Het Duitse parlement heeft donderdag twee wetsontwerpen weggestemd die bedoeld waren om hulp bij zelfdoding te reguleren. Een overweldigende meerderheid van de leden van de Bondsdag steunde maatregelen om de preventie te versterken.
Zelfmoord is in principe niet verboden in Duitsland, evenmin als hulp bij zelfdoding. De wetsontwerpen van parlementsleden van de liberalen en de groenen wilden echter preciezer definiëren wie onder welke omstandigheden een dodelijk geneesmiddel mag krijgen voorgeschreven en kwetsbare groepen beschermen tegen misbruik van het systeem.

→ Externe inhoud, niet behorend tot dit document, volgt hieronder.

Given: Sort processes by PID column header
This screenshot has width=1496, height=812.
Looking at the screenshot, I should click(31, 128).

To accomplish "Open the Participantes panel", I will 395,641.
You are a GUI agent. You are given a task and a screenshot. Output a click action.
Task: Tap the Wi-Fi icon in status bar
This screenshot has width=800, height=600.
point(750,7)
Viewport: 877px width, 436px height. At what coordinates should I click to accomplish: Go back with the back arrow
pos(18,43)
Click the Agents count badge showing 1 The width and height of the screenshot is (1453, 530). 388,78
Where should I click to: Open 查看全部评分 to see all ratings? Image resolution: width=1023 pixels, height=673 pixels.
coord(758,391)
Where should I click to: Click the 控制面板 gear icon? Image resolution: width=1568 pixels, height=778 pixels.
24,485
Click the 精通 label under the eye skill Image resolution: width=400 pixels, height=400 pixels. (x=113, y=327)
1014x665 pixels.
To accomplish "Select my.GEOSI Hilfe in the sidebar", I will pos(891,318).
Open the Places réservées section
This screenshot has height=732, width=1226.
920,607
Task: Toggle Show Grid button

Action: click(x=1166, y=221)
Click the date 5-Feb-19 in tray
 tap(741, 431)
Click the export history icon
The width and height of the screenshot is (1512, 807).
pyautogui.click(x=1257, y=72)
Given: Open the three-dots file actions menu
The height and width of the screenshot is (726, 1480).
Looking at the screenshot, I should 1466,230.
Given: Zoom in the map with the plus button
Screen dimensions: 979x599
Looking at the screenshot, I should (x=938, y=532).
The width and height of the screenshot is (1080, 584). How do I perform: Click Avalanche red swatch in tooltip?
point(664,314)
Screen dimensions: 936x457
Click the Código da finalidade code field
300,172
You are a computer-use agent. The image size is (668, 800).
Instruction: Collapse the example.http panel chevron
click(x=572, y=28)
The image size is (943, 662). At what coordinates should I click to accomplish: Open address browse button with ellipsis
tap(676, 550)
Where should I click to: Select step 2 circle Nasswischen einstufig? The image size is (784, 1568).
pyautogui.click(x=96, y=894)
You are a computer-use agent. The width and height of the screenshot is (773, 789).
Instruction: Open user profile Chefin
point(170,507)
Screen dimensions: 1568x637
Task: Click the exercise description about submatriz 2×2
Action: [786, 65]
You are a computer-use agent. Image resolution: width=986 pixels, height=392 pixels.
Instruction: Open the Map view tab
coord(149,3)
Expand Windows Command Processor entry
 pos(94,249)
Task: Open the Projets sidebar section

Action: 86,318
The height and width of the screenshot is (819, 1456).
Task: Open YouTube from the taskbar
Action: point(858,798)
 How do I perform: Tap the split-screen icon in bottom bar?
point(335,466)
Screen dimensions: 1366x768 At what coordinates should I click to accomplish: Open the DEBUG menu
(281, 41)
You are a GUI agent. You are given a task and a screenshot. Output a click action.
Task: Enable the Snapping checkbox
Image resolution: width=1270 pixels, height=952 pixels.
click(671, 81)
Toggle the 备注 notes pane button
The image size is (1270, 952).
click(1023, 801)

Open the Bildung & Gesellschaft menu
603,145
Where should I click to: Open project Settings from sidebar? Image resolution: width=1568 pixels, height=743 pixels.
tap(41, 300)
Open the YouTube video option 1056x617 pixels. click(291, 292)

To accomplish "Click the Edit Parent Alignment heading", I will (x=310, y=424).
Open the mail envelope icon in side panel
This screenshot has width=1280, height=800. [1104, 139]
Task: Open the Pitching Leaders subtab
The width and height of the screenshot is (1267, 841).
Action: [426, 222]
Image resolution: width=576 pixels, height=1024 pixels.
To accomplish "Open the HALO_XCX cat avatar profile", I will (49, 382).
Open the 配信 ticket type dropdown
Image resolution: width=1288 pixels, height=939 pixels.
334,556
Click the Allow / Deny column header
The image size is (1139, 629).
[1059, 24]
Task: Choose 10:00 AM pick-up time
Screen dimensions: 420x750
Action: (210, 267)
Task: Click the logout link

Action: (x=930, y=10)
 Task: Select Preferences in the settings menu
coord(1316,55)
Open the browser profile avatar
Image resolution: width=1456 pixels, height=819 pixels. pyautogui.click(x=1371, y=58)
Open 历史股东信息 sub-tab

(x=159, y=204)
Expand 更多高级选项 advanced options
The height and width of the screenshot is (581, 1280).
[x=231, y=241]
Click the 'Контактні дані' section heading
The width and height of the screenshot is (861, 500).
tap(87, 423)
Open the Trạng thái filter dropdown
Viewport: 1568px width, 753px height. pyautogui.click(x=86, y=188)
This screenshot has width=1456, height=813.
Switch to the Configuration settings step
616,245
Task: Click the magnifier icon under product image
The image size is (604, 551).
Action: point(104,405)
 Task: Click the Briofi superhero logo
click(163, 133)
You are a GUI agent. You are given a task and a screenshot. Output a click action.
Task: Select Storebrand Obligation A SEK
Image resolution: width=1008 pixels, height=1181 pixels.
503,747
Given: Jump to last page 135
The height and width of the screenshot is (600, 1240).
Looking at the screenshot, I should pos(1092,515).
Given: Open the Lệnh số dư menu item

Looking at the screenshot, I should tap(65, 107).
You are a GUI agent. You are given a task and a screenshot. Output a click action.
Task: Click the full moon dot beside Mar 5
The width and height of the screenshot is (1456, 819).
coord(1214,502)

De Bondsdag verwierp eerst een ontwerp dat georganiseerde hulp bij zelfdoding in principe opnieuw strafbaar zou hebben gesteld, maar dat in bepaalde omstandigheden uitzonderingen zou hebben toegestaan. Het concurrerende wetsontwerp dat werd ingediend door de andere groep parlementsleden was gericht op het wettelijk vastleggen van het recht op een zelfgekozen dood en op het bieden van hulp aan mensen die hun leven wilden beëindigen. Dit werd met een duidelijke meerderheid verworpen.
In een gezamenlijke motie die door beide fracties is aangenomen om zelfmoordpreventie te versterken, wordt erop gewezen dat in 2021 in totaal 9.215 Duitsers zichzelf van het leven hebben beroofd. Het roept de regering op om binnen een jaar een ontwerpwet en een strategie voor zelfmoordpreventie te presenteren.
In de motie wordt ook geëist dat mensen met suïcidale gedachten en hun naasten 24 uur per dag in contact moeten kunnen komen met getrainde hulpverleners, zowel online als via één landelijk telefoonnummer. Verder moet het onderzoek worden uitgebreid.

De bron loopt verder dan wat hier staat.